- Venous eczema is often misdiagnosed as cellulitis
- Cellulitis is unlikely to affect both shins at once and tends to have a faster onset than venous eczema
- The management of venous eczema involves emollients, topical steroids and the promotion of venous drainage
- Ensure that an ankle-brachial pressure index (ABPI) is measured before applying compression to exclude arterial insufficiency – a reading between 0.8 and 1.3 is considered safe for compression
- In pruritus with no rash, when the clinical history and examination does not identify a cause, further investigation is warranted as underlying health conditions can contribute to or even cause pruritus in 20-30% of cases
- Note that approximately half of affected patients with pruritus and no rash will have no clear cause – this is idiopathic pruritus
Dr Tommaso Dazzi is a GP in Bristol
Case 1: Red shins
A 76-year-old lady presents with a two-week history of a red itchy rash around the gaiter area (lower third of the calf). She is accompanied by her daughter, who is worried about infection; in the past six months, she has noticed both ankles have become more swollen and her mother is generally more tired, short of breath and ‘not herself’.
What further questions should we ask?
There are three main aspects to consider:
Systemic symptoms Comorbidity can be a challenge in diagnosing presentations of red shins. Often there can be clinical overlap with multiple pathologies. This patient has been fatigued, short of breath and has swollen ankles. Causes of pitting oedema or lymphoedema should be investigated to rule out systemic disease. Oedema of the shins can itself cause skin stretching, pain and make the skin susceptible to infections or acute dermatitis.

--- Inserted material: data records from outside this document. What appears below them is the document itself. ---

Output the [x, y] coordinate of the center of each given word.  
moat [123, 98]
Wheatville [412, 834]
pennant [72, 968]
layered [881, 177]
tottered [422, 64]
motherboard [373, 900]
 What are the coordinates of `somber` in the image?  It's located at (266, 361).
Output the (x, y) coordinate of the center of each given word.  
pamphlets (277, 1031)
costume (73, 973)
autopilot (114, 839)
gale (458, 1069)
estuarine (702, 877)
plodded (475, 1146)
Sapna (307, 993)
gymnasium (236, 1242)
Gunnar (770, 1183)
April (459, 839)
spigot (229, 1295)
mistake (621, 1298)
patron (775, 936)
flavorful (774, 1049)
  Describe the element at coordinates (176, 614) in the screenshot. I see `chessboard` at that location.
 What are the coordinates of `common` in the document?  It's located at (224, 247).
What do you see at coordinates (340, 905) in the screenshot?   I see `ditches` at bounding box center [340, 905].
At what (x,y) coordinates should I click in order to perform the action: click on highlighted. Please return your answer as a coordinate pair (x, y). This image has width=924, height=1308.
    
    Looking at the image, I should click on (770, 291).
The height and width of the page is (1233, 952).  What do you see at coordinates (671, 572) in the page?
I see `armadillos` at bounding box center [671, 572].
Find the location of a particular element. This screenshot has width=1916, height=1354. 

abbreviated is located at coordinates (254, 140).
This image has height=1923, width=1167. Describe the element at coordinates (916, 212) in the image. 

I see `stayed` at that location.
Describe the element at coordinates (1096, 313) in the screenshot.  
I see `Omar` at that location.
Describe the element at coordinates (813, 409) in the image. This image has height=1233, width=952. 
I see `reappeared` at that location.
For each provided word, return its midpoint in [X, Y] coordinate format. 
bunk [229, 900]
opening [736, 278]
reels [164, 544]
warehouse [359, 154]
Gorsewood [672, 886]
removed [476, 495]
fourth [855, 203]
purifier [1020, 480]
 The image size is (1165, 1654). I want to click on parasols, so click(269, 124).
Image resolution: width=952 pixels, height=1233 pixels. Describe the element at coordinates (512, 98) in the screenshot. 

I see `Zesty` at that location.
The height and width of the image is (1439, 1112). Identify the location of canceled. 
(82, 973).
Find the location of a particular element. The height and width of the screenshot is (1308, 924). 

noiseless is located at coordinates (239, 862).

Duration A short history – of days – may indicate a rapidly evolving pathological process such as an infection, for example cellulitis, but dermatitis (a term used to describe an inflamed or irritated epidermis) can also appear quickly. For this reason, dermatitis is often incorrectly treated as cellulitis. Dermatitis (a term used interchangeably with the term eczema) may be caused by sensitivity to allergens (as in allergic contact dermatitis), irritants (irritant contact dermatitis), genetic factors (atopic eczema) or chronic inflammation (as in venous eczema).
Location Cellulitis is unlikely to occur on both shins at once. In true cellulitis, if the foot is also affected, this may be a ‘tracking’ cellulitis – visibly extending along the lymph ducts. A common cause of cellulitis is skin breakdown in the foot’s web spaces with increased fungal and bacterial overgrowth, due to extended wear of damp or sweaty slippers. Erythema around the gaiter area is likely to be caused by lipodermatosclerosis and chronic venous disease. However, this is also a common location for erysipelas infection. Erysipelas is a more superficial skin infection than cellulitis, usually caused by streptococci. Compared with cellulitis, it has a more clearly demarcated erythematous edge, with a marked raised border, and unlike cellulitis, it may cause blistering.
The diagnosis in this case is not immediately apparent. This highlights the difficulty in diagnosing red shins in the elderly as the aetiology is often multifactorial. The presence of ankle swelling could demonstrate an underlying systemic disease such as heart failure, but the red rash in the gaiter area is often caused by venous eczema.